Success rates for unbound docking using DrugScorePPI/FRODOCK and the original FRODOCK implementation.[a]
| Accuracy | DrugScorePPI/FRODOCK | DrugScorePPI/FRODOCK | FRODOCK | |||||||||
| Top 1 | Top 10 | Top 100 | Top 2000 | Top 1 | Top 10 | Top 100 | Top 2000 | Top 1 | Top 10 | Top 100 | Top 2000 | |
| Medium | 5.2 | 6.3 | 14.6 | 33.3 | 6.3 | 10.4 | 25.0 | 49.0 | 7.3 | 13.5 | 29.2 | 59.4 |
| Acceptable | 0.0 | 2.1 | 16.7 | 34.4 | 0.0 | 7.3 | 33.3 | 33.3 | 3.1 | 9.4 | 17.7 | 21.9 |
| Totals | 5.2 | 8.3 | 31.3 | 67.7 | 6.3 | 17.7 | 58.3 | 83.3 | 10.4 | 22.9 | 46.9 | 81.3 |
Docking calculations were performed for a subset of 96 structures of the ZDOCK benchmark 3.0 (see Materials and Methods section). The percentage of complexes is reported for which at least one solution with the given accuracy was found in the top 1, 10, and 100 solutions. The “Top 2000” column reports the percentage of complexes for which at least one solution with the given accuracy was found in the top 2000 solutions. In neither docking approach was a high accuracy solution found.
A global search of ligand configurations around the receptor was performed as in the case of bound docking.

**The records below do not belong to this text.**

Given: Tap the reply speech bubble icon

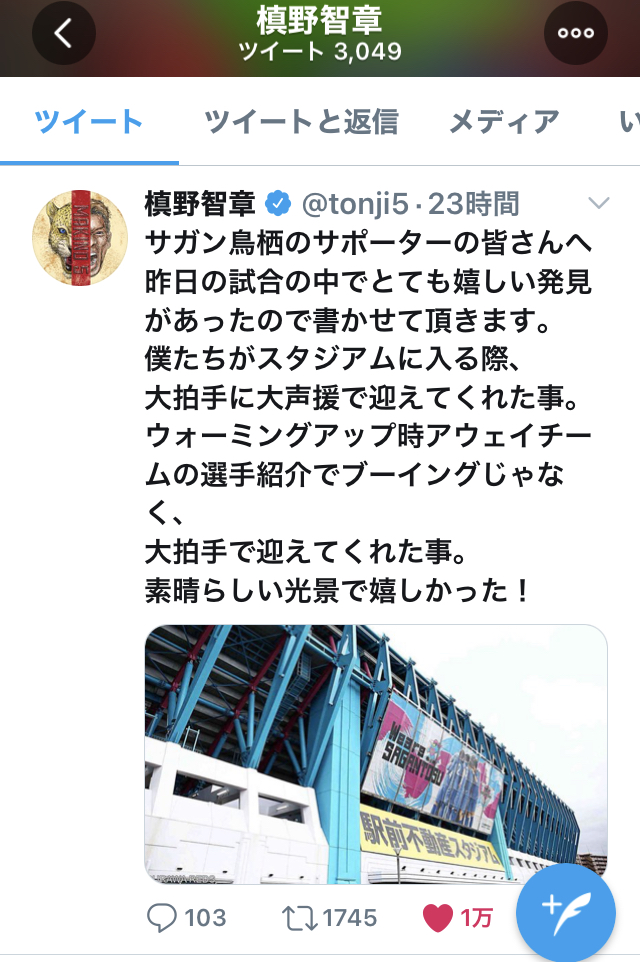Looking at the screenshot, I should [161, 918].
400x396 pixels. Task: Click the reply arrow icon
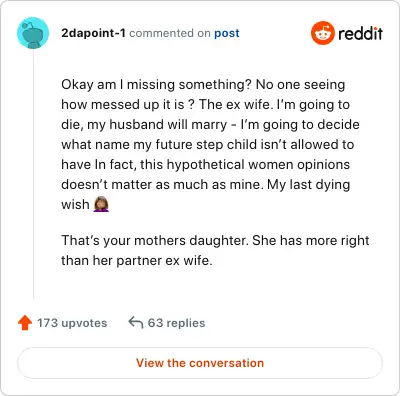136,323
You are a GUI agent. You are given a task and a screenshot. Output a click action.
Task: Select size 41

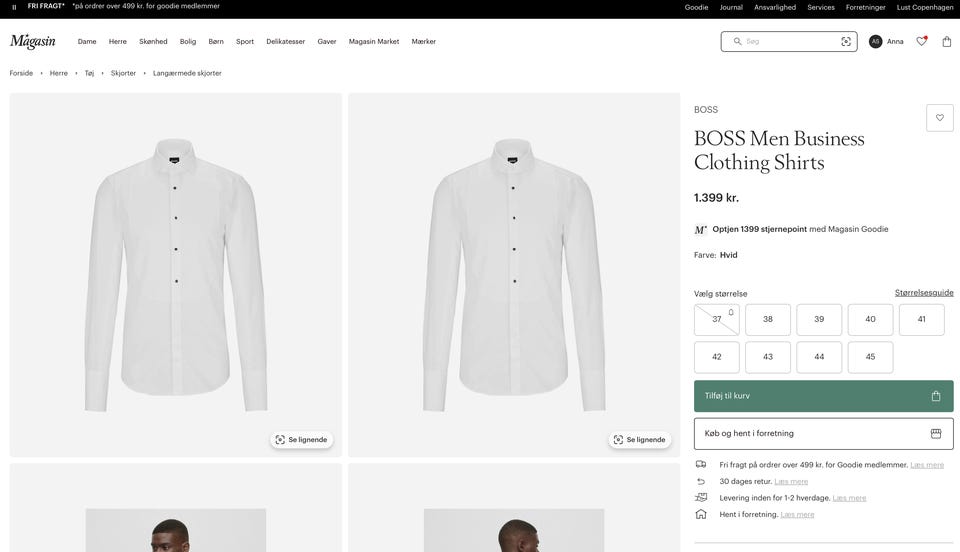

The search space for the knowledge-driven docking was restricted to 10 Å around a central point. For details, see Figure S3 in File S1. The mean is reported for three independent docking runs. The standard deviation is ≤ 2.2 in all cases.
Figure 4Predictions of unbound protein-protein docking obtained with DrugScorePPI/FRODOCK on the top 10 scoring ranks.
(A) Medium accuracy complex of MT-SP1/matriptase (cyan) and bovine pancreatic trypsin inhibitor (PDB ID: 1EAW). (B) Acceptable accuracy complex of ribonuclease A (cyan) and a ribonuclease inhibitor. (PDB ID: 1DFJ). In (A) and (B) ligand configurations in the crystal complex are depicted in green, and predicted ligand configurations are colored in magenta. (C) Bound crystal complex of human H-Ras (cyan) and human SOS-1 (green) (PDB ID: 1BKD) onto which the unbound ligand (orange) was aligned. Due to a large conformational change of a loop in the interface (see black ellipse) the generation of a near-native structure failed.